=== DATA PROVIDED ===

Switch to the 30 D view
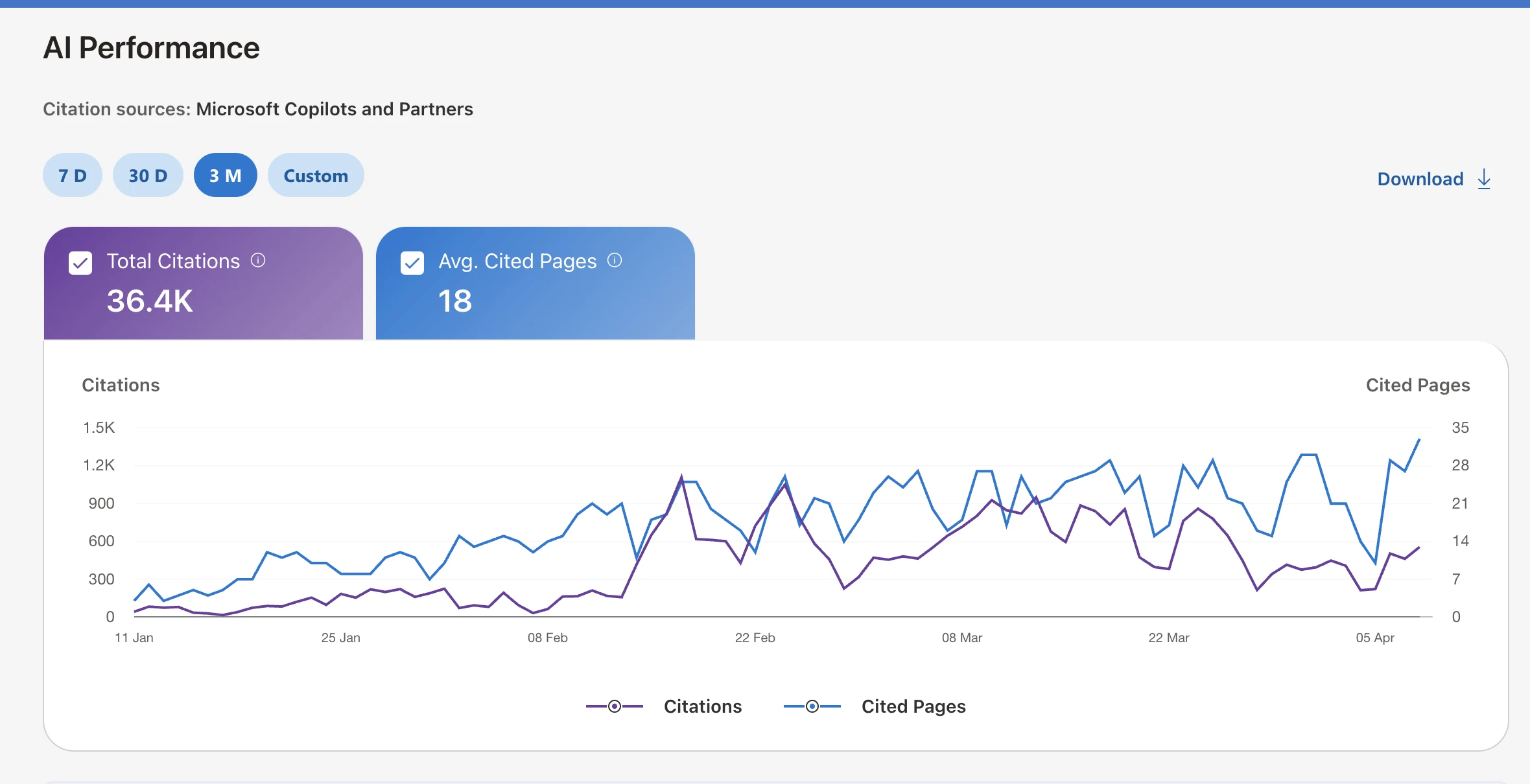Image resolution: width=1530 pixels, height=784 pixels. (x=147, y=175)
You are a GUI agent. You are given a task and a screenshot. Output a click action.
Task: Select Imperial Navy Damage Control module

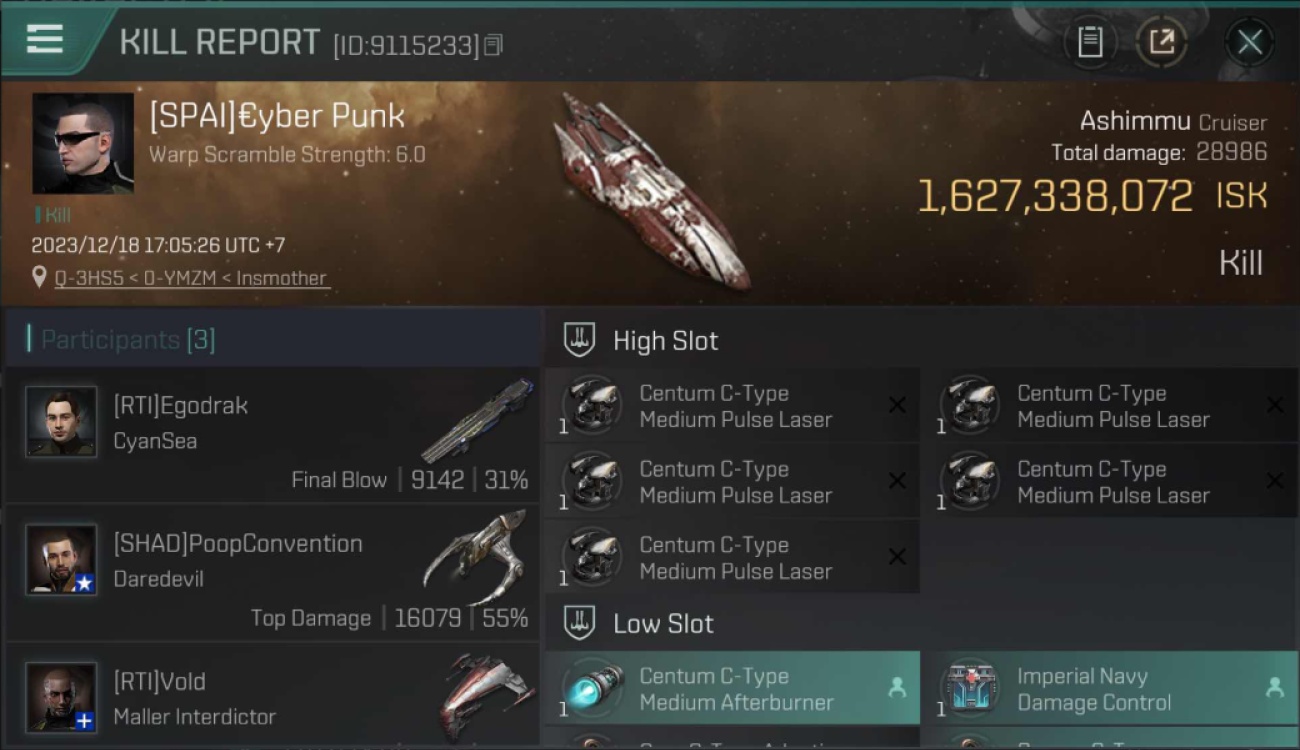click(x=1110, y=689)
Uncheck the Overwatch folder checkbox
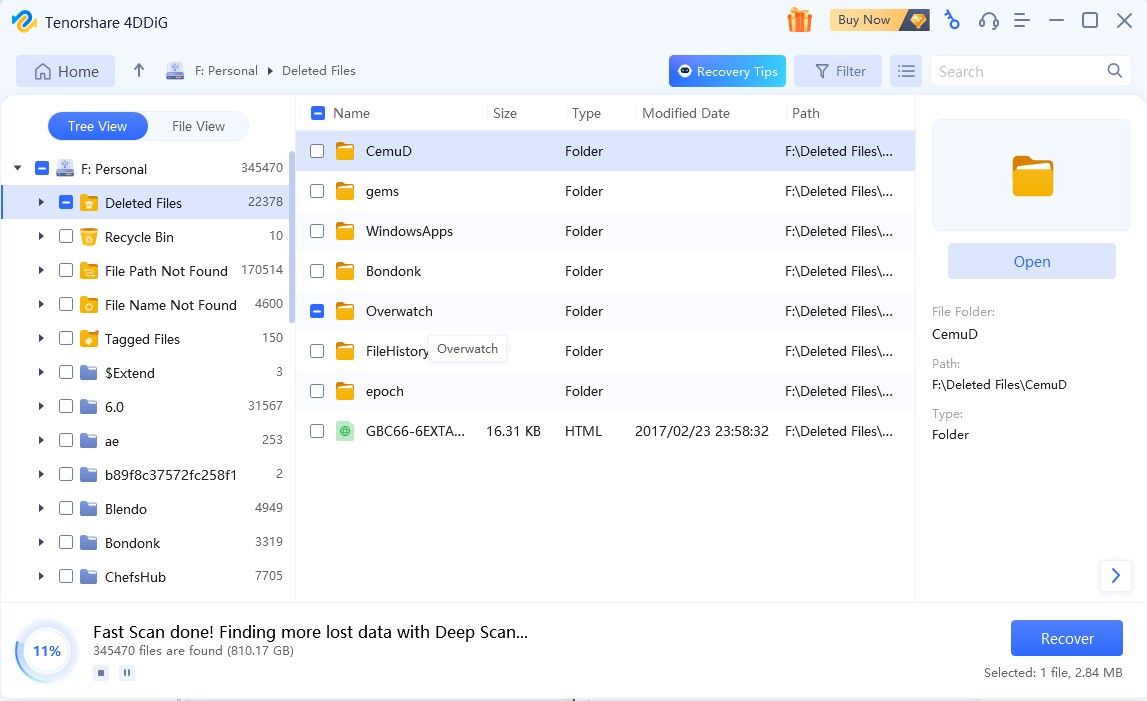Viewport: 1147px width, 701px height. coord(317,311)
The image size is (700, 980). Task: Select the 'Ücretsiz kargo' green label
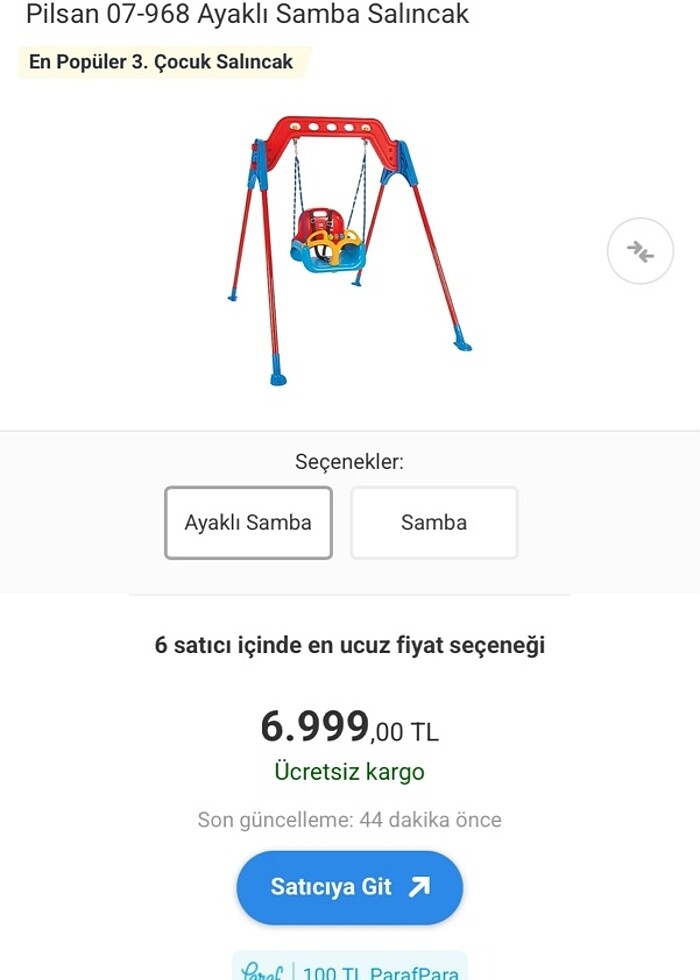coord(349,770)
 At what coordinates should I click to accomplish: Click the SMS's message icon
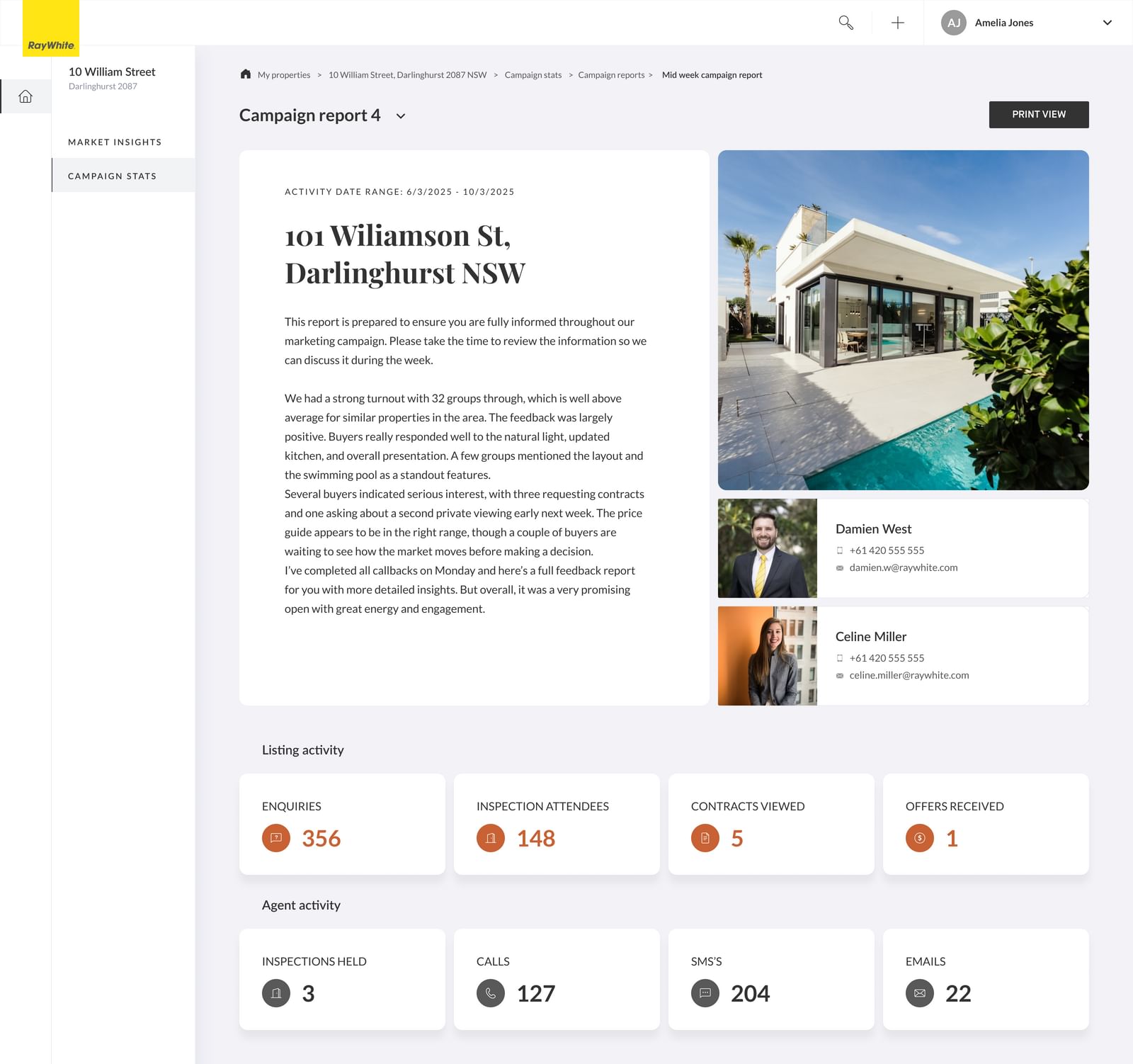pyautogui.click(x=705, y=993)
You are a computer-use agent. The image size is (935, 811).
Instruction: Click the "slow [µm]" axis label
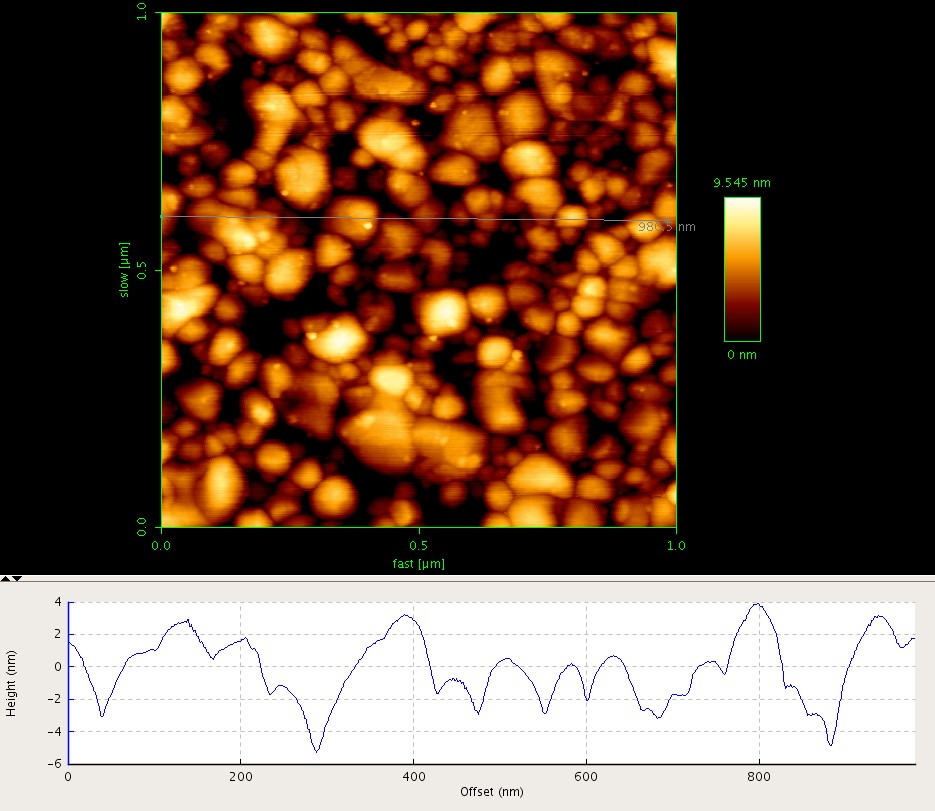pos(125,269)
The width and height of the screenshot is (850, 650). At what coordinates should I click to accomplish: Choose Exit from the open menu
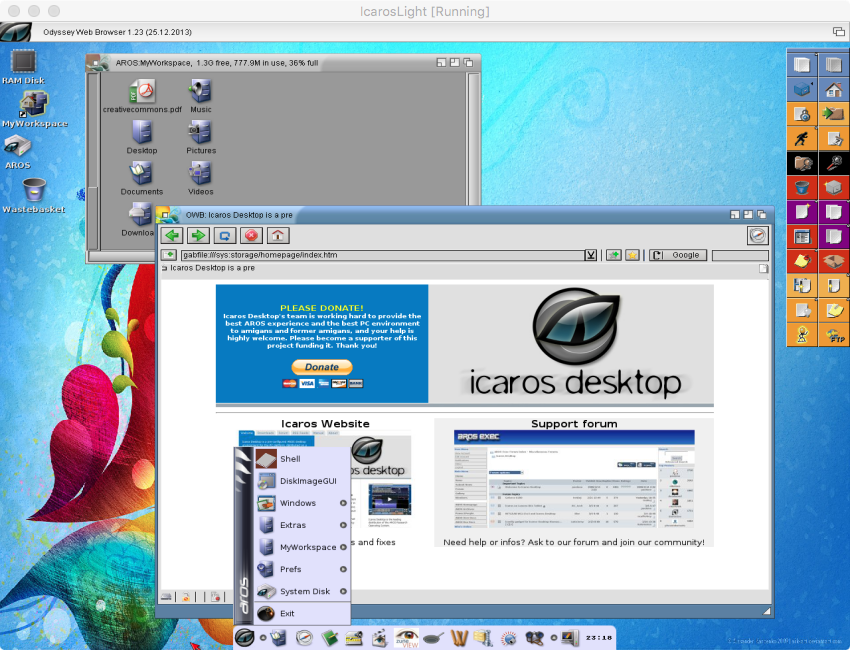tap(286, 613)
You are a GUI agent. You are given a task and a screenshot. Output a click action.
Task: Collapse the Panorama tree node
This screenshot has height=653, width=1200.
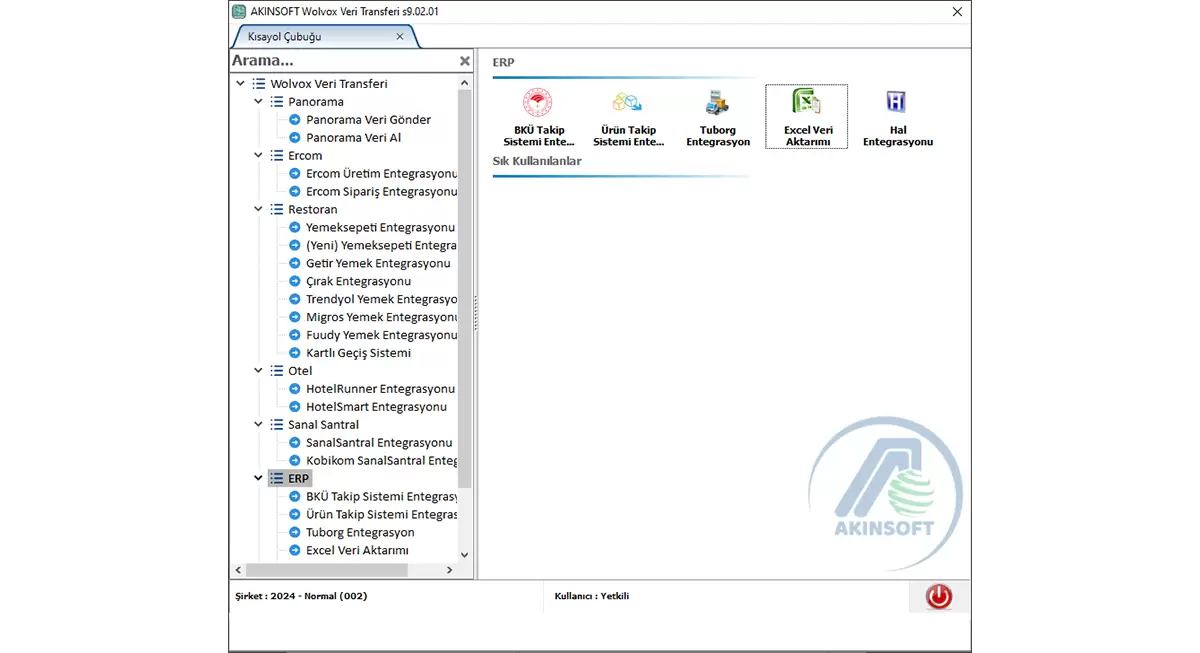[x=258, y=102]
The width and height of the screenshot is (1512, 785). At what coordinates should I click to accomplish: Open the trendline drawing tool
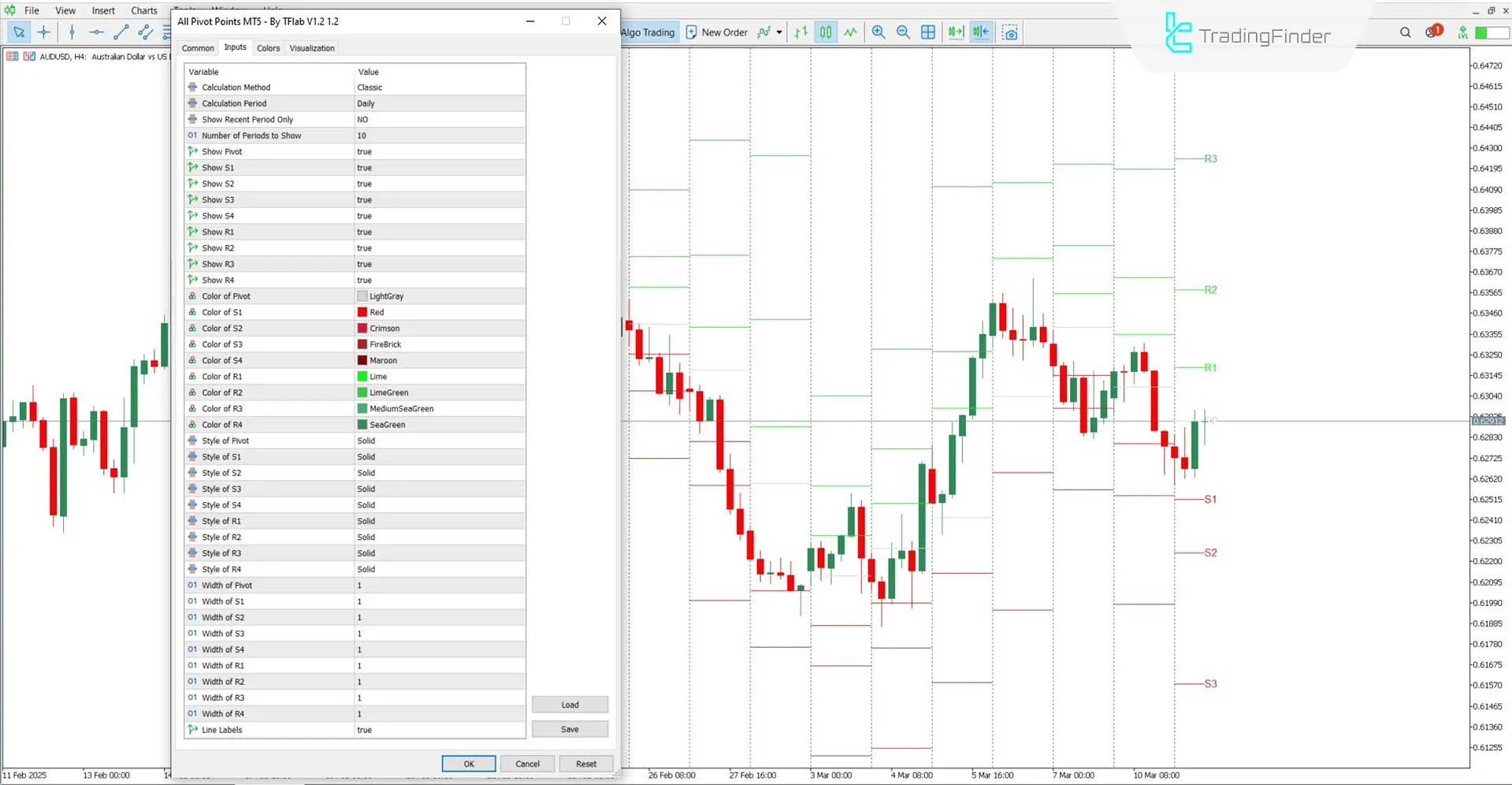[x=121, y=32]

===

▸ **SHORT EXERCISE**
Format every line from the start of the rows through the line containing "pos(125,269)" as a Markdown table with the columns No. and Text, numbering each line and skipping blank ones. Leave the pictures out.

▸ **CORRECT OUTPUT**
| No. | Text |
|---|---|
| 1 | Switch to the 30 D view |
| 2 | Image resolution: width=1530 pixels, height=784 pixels. (x=147, y=175) |
| 3 | You are a GUI agent. You are given a task and a screenshot. Output a click action. |
| 4 | Task: Select Imperial Navy Damage Control module |
| 5 | click(x=1110, y=689) |
| 6 | Uncheck the Overwatch folder checkbox |
| 7 | Viewport: 1147px width, 701px height. coord(317,311) |
| 8 | The image size is (700, 980). Task: Select the 'Ücretsiz kargo' green label |
| 9 | coord(349,770) |
| 10 |  At what coordinates should I click to accomplish: Click the SMS's message icon |
| 11 | pyautogui.click(x=705, y=993) |
| 12 | You are a computer-use agent. The image size is (935, 811). |
| 13 | Instruction: Click the "slow [µm]" axis label |
| 14 | pos(125,269) |